[Text and item location entries]
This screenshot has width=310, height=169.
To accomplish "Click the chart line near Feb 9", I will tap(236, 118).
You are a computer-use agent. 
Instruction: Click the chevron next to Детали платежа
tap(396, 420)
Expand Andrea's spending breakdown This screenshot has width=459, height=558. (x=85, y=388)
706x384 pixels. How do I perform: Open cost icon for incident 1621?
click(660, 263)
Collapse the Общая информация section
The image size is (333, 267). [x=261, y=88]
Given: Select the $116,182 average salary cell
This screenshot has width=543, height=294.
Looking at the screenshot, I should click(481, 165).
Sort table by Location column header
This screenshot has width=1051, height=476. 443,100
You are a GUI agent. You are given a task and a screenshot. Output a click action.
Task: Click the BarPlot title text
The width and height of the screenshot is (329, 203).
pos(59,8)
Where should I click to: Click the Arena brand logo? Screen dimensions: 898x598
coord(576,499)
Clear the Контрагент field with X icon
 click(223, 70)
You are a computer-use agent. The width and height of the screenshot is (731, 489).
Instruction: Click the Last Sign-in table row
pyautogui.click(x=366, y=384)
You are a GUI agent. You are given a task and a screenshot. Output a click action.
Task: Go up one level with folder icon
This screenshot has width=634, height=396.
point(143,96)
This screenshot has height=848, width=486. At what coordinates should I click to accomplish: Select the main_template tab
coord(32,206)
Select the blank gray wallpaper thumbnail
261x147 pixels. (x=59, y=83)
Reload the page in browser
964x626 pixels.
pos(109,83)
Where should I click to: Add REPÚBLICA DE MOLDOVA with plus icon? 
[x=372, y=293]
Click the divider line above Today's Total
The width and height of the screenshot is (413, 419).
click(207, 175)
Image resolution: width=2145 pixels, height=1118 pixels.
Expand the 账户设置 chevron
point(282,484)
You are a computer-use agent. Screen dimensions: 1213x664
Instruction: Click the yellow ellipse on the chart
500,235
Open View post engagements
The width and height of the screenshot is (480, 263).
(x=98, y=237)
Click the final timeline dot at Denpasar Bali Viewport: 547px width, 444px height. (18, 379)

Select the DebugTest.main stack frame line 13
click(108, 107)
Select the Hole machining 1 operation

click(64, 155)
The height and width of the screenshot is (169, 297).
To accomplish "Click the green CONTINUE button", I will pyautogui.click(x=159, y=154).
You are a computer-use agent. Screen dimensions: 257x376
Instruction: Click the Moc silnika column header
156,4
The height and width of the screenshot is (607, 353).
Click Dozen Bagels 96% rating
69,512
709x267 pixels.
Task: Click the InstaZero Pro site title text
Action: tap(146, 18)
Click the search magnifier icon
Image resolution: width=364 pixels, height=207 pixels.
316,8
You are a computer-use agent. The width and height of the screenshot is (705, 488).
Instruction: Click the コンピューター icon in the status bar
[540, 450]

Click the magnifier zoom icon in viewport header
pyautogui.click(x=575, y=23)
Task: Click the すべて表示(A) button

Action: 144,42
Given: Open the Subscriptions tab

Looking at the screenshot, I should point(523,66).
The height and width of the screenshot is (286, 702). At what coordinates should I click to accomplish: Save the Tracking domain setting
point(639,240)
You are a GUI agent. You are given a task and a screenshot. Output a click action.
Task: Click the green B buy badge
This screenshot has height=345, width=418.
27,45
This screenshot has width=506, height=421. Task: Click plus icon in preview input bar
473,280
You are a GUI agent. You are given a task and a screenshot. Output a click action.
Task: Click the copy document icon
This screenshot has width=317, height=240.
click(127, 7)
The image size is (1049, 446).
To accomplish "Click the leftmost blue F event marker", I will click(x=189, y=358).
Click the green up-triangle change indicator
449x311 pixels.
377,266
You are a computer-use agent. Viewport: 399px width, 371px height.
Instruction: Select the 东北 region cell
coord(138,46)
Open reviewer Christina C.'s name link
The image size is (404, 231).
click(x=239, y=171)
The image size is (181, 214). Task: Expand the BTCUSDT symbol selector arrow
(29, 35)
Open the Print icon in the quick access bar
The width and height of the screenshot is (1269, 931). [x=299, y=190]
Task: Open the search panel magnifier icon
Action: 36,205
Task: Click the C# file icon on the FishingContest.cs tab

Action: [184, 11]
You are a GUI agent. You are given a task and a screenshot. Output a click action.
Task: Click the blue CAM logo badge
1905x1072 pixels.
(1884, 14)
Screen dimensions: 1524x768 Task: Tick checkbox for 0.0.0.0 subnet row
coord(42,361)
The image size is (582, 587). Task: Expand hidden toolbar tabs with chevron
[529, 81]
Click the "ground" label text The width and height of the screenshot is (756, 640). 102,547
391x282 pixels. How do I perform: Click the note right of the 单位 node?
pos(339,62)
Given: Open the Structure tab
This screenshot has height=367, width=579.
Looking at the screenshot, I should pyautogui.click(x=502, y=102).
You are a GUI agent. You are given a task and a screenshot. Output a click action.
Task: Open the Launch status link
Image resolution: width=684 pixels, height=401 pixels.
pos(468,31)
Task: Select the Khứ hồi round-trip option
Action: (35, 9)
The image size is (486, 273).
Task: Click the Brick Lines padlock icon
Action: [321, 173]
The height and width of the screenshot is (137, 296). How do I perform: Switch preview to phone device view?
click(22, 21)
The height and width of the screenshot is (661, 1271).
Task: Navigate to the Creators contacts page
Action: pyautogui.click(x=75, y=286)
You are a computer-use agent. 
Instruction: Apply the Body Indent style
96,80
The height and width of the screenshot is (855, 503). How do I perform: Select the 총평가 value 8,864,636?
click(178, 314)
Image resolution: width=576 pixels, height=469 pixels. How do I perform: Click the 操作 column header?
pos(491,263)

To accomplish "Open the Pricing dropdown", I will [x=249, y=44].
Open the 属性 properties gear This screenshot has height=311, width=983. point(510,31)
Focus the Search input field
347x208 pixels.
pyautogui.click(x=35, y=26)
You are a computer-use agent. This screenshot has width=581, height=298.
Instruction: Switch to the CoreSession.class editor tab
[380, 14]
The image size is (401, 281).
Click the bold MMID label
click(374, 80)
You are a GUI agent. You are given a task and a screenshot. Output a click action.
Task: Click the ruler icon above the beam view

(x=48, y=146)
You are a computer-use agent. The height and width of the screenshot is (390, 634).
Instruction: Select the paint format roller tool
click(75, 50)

=== WHAT IS REQUIRED ===
Give the material between the lines holding "Screen dimensions: 1524x768" and "(756, 640). 102,547", inclusive, as a two-column CSV with the columns input and output. Use one row per entry, put each field in quotation marks, and replace any line breaks with spaces.

=== TASK SOLUTION ===
input,output
"Screen dimensions: 1524x768 Task: Tick checkbox for 0.0.0.0 subnet row","coord(42,361)"
"The image size is (582, 587). Task: Expand hidden toolbar tabs with chevron","[529, 81]"
"Click the ""ground"" label text The width and height of the screenshot is (756, 640).","102,547"